§ **ACTIVITY**: Reproduce the items verbatim, beginning with the line that contains "Identify the location of username-text: 老程中的战斗机." and stopping after the line that contains "I want to click on amount: +".

§ **THE DATA**:
Segment Open

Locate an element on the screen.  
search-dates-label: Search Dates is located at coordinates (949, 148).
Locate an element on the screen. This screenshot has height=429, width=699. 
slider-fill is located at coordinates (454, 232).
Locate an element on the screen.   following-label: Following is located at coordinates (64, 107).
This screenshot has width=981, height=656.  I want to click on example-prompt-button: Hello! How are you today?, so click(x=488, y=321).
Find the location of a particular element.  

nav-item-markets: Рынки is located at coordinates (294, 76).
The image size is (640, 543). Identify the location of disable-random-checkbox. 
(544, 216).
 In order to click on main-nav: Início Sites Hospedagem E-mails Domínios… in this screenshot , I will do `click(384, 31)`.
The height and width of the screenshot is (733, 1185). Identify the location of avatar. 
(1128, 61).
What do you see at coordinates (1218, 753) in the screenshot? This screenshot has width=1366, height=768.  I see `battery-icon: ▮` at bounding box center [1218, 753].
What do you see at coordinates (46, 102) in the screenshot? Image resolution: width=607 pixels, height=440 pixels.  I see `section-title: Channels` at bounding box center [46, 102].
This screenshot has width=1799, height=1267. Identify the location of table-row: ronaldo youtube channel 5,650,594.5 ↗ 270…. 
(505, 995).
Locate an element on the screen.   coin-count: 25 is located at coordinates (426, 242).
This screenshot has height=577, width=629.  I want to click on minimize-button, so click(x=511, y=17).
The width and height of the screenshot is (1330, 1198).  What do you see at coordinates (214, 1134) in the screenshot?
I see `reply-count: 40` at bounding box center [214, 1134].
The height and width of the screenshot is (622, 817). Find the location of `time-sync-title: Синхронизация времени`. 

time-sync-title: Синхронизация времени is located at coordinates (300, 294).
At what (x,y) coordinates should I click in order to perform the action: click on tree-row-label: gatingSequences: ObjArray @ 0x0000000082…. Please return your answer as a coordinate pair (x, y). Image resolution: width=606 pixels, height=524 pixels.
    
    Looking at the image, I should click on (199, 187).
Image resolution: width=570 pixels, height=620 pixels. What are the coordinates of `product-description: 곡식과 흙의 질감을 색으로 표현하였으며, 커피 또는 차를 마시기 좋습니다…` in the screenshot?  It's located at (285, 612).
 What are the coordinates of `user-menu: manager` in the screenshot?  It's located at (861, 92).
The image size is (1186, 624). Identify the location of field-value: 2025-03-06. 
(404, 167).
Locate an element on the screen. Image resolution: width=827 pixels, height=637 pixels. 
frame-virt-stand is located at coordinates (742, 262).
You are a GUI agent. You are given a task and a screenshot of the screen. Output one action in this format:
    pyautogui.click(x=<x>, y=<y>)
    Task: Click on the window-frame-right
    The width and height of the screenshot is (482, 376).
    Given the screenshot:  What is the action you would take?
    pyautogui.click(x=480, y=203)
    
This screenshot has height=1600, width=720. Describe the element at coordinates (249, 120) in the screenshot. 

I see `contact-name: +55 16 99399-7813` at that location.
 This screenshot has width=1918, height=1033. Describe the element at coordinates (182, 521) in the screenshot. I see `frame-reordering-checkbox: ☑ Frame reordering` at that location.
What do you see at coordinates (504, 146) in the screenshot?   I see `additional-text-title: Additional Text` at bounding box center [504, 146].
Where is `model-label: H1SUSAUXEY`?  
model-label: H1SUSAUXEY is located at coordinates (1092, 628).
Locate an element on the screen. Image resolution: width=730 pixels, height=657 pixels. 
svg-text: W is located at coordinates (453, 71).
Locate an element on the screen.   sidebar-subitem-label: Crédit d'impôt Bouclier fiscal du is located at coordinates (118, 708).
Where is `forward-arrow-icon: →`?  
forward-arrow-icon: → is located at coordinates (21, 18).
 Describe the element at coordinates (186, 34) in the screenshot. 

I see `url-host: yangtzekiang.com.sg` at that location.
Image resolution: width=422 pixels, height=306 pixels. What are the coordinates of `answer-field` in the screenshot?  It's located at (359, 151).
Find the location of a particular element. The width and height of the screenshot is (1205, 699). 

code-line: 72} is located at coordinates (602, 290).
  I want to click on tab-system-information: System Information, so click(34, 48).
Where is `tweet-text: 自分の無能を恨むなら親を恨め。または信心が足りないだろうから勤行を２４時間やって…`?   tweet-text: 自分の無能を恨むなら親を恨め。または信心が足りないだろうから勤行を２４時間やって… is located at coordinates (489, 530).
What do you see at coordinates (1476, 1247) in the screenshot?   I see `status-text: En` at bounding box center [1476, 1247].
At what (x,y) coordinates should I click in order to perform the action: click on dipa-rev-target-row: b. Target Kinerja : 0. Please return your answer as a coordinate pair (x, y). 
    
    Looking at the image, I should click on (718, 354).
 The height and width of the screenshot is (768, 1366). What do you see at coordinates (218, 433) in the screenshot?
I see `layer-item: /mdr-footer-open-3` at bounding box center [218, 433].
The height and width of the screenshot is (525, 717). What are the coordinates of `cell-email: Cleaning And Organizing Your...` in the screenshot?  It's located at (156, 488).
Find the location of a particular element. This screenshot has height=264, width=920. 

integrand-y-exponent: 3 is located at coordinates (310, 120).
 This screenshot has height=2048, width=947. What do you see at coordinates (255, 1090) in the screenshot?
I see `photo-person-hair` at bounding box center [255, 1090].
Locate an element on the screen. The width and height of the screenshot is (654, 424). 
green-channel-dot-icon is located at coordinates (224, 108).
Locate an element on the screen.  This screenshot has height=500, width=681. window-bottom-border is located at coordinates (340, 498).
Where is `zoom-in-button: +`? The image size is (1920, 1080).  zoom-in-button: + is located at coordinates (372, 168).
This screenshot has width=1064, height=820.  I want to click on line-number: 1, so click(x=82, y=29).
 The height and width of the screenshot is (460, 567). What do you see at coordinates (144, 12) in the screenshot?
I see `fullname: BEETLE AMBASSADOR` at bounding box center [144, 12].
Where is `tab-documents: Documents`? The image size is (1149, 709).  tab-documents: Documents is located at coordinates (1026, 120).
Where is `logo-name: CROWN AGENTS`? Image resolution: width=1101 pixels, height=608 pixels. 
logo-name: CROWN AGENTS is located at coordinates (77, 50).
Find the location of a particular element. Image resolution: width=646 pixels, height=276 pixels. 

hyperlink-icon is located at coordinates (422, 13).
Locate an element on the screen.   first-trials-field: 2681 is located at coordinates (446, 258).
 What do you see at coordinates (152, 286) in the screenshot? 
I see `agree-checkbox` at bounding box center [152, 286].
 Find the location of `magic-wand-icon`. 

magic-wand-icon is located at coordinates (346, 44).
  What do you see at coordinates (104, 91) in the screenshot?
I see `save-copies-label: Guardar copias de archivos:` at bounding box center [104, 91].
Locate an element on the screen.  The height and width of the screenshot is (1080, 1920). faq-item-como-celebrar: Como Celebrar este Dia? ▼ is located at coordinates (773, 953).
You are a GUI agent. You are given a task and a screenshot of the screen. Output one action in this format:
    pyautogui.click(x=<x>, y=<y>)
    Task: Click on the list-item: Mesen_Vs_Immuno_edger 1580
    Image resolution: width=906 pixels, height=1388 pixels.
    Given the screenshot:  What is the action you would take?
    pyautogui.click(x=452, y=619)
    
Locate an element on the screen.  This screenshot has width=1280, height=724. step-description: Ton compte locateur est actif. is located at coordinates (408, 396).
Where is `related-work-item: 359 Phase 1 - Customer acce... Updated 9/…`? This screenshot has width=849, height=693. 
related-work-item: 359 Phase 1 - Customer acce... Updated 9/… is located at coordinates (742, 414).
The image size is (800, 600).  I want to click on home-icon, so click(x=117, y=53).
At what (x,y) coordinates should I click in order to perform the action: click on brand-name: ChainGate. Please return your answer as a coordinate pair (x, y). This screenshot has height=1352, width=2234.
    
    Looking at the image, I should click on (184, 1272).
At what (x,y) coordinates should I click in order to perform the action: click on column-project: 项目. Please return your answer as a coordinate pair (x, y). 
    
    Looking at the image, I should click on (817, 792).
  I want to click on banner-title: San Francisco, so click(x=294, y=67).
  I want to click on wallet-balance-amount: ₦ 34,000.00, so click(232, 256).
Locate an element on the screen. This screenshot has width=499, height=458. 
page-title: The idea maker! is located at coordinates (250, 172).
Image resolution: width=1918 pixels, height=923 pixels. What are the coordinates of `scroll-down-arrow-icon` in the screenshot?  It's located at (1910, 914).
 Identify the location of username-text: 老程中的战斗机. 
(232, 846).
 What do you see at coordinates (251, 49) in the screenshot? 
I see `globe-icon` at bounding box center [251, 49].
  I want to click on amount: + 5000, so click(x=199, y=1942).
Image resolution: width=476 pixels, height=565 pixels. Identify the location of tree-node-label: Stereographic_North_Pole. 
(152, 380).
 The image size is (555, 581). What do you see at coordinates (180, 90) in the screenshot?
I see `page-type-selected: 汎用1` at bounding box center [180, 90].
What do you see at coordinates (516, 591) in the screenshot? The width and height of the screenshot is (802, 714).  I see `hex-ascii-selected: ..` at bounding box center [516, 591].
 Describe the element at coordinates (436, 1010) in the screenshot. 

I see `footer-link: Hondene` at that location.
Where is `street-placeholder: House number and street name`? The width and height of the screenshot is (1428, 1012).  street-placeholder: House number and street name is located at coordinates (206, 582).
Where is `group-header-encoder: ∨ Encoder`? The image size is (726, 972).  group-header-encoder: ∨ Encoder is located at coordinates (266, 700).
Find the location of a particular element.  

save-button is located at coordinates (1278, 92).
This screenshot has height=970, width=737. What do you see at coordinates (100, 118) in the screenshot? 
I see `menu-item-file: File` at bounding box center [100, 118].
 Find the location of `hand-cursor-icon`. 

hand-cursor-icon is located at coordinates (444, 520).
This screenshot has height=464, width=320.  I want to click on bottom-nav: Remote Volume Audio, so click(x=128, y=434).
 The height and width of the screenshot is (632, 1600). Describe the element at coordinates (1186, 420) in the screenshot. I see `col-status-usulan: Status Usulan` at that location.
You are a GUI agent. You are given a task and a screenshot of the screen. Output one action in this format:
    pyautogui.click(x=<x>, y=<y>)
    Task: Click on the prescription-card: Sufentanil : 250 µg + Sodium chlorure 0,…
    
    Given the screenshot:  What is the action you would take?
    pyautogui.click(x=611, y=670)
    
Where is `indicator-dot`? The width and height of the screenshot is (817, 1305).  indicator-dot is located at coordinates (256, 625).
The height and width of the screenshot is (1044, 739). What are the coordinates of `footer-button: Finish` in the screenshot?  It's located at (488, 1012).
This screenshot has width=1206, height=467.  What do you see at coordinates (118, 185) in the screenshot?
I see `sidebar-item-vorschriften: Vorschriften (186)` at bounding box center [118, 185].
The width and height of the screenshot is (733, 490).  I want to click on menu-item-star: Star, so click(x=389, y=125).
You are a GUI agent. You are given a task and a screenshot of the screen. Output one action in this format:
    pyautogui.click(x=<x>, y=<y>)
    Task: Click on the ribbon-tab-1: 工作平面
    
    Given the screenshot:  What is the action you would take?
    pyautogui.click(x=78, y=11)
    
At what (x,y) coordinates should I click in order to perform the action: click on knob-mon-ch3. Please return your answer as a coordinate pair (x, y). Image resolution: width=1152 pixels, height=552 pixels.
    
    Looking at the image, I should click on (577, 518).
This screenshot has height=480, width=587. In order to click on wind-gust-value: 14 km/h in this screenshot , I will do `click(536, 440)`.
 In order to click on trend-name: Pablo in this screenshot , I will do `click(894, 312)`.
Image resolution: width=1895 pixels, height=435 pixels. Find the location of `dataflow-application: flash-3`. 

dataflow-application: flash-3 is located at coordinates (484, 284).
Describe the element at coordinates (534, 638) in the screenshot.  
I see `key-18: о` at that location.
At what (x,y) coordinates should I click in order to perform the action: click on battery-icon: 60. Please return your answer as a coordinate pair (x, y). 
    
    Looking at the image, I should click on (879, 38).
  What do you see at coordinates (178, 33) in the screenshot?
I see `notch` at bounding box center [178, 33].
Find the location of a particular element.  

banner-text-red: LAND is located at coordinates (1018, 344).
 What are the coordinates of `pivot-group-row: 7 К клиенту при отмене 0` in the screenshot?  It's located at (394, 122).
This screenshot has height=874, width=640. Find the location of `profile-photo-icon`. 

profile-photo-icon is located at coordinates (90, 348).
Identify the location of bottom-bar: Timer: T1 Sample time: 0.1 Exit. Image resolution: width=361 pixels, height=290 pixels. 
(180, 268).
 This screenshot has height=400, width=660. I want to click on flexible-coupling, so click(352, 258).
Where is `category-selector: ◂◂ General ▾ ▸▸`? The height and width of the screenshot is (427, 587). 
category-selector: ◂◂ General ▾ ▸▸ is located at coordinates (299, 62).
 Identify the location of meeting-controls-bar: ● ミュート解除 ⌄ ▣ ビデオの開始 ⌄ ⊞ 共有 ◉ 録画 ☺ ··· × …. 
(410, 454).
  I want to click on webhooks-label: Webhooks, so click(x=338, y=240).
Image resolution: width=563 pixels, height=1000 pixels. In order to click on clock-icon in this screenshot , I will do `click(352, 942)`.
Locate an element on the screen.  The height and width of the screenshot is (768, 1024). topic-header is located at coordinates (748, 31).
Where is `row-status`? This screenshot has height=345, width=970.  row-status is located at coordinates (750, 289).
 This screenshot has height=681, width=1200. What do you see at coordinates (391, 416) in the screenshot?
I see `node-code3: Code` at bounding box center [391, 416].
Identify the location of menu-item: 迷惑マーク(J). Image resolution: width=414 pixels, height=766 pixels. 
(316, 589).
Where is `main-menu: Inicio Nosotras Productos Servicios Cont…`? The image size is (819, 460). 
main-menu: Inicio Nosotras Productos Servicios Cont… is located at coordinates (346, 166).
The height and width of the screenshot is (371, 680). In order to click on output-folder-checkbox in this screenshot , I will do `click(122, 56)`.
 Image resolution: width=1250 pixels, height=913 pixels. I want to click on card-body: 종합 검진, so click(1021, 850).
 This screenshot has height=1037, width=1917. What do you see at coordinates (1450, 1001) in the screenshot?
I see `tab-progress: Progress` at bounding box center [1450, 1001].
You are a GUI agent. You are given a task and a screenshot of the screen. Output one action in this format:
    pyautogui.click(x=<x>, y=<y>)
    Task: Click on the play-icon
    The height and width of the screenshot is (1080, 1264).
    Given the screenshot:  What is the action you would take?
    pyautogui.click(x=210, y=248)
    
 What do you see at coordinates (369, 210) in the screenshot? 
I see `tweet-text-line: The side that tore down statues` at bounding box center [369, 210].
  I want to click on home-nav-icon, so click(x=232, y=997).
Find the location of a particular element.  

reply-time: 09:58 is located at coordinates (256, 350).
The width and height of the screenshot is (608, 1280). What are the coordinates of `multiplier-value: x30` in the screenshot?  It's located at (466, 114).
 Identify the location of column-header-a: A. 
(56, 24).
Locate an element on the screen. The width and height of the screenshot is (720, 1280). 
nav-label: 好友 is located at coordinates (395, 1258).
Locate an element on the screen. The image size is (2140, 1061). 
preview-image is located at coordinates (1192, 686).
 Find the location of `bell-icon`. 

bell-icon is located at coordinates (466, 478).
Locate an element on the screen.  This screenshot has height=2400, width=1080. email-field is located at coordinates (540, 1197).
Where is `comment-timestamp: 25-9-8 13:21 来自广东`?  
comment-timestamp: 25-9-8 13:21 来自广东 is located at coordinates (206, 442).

Segment Closed

§ **YOUR RESPONSE**:
 Identify the location of username-text: 老程中的战斗机. 
(232, 846).
 What do you see at coordinates (251, 49) in the screenshot? 
I see `globe-icon` at bounding box center [251, 49].
  I want to click on amount: + 5000, so click(x=199, y=1942).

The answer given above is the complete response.